Pero ésta la guardaban para su padre, porque tenía que ver con chicos y porque él era un hombre; porque era un delito capital y él era el Jefe de Estado; porque su madre estaba perturbada y, como demostró a la mañana siguiente, no habría podido abstenerse de recurrir a la violencia.
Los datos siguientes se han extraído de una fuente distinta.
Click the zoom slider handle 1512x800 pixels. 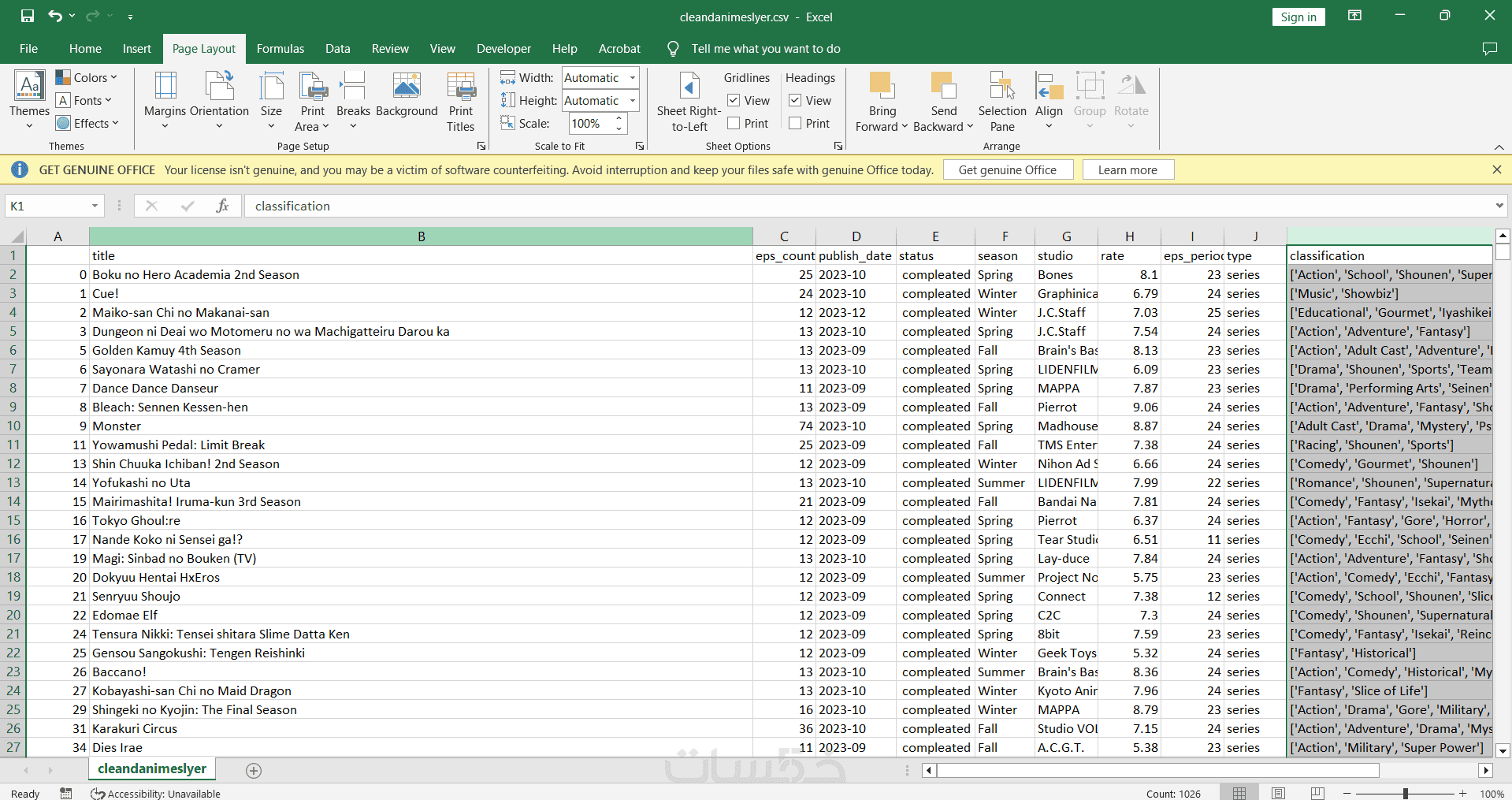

A su regreso del trabajo, su padre fue inmediatamente absorbido en los susurros, que, para entonces, se habían trasladado al piso de arriba. Hugo se apuntaló en el peldaño que no crujía, el segundo desde abajo, y aguzó el oído. A él aún no le habían dicho nada. Nada que confirmara lo que ya sabía pero deseaba que no fuera más que un temor infundado. Regresó a su escritorio y se sentó ante sus libros de texto, tratando de concentrarse en los hábitos alimentarios de la ameba y los tentáculos acariciantes de los espirilos, pero los sollozos y los siseos cada vez más fuertes se filtraban desde la habitación de arriba en breves y peligrosos espasmos. Y luego hubo ruido de pasos en la escalera. Unos pasos pesados, de pies enfundados en zapatillas. Los pies de papá. Y papá cruzó la puerta del cuarto de Hugo y se detuvo sumido en la confusión. Antes de volverse a mirar, Hugo ya sabía que su padre estaba sumido en la confusión, demasiado azorado por la desnudez de lo ocurrido para hablar abiertamente.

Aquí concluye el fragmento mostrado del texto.